In addition, TEI recommends that the safe harbor allowing up to 10 percent of CFC assets to be financed through intercompany loans be increased to 20 percent. (15) Such a rule would give businesses the flexibility to make short- and intermediate-term financing decisions to cover fluctuating working capital requirements. Again, we believe that only incremental loans to CFCs above the de minimis safe harbor percentage should be subject to the netting rule.
Finally, if the 110-percent limitation rule is retained, TEI recommends that the proposed regulations allow taxpayers to use the greater of the safe harbor percentage noted above (20 percent of worldwide assets financed by third-party debt and 20 percent of CFC assets funded through related person indebtedness) or the taxpayer's actual (or allowable) base period data when calculating the relevant debt-to-asset ratio. As previously noted, the proposed regulations handicap taxpayers with relatively low levels of U.S. shareholder debt or low levels of related person indebtedness vis-a-vis business competitors. Taxpayers should be able to increase or decrease related group indebtedness within a minimum floor without concern for future tax implications.
3. Determination of CFC Asset Values. Prop. Reg. [Section] 1.861-10(e)(6) provides that for purposes of computing the allowable related group indebtedness in paragraph (e)(2)(iii) and related group debt-to-asset ratio of the U.S. shareholder in paragraph (e)(2)(iv), the value of assets of a related CFC are to be determined in accordance with the valuation method (tax book value or fair market value) elected for the year pursuant to Temp. Reg. [Section] 1.861-9T(g) or (h). The proposed regulations, however, make no reference to Temp. Reg. [Section] 1.861-9T(f)(3), which permits a taxpayer to apportion interest expense at the CFC level using a modified gross income method. The alternative was developed in recognition of the difficulty of valuing CFC assets.
A U.S. shareholder using the modified gross income method under Temp. Reg. [Section] 1.861-9T(f)(3) to apportion interest expense at the CFC level will not normally determine the value of its related CFC's assets under either of the indicated methods (though the basis of assets must be determined when the asset is sold or the section 1248 amount determined.) Consequently, the proposed regulations will vitiate the salutary effects of the modified gross income method by requiring taxpayers that elect that method to nevertheless value related CFC assets. TEI submits that Form 5471 provides asset and liability information that is sufficient to meet the purpose of Prop. Reg. [Section] 1.861-10(e)(f). We recommend that the IRS allow taxpayers to use this information in lieu of imposing another data collection burden. (16)
4. Definition of Indebtedness. "Indebtedness" is defined in Prop.
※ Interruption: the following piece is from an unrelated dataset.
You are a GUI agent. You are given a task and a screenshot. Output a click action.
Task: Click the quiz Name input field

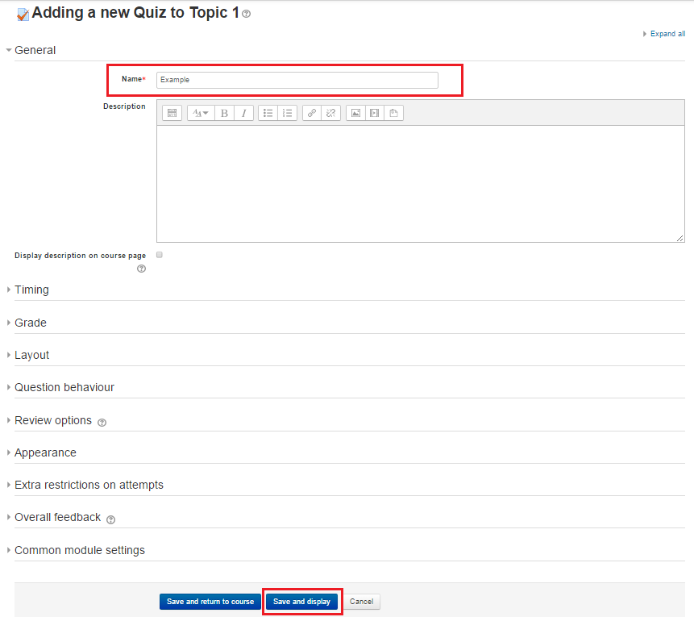point(297,80)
Reg. [Section] 1.861-10(e)(8)(i) to have the same meaning that it has under section 163. The latter section, however, concerns itself with the deductibility of interest on indebtedness paid or accrued within the taxable year, and does not itself clearly define "indebtedness." (17) TEI believes that more is needed than a cross-reference to section 163 and recommends that Temp. Reg. [Section] 1.861-13T(a)(3) be used as the model for a definition of indebtedness. (18)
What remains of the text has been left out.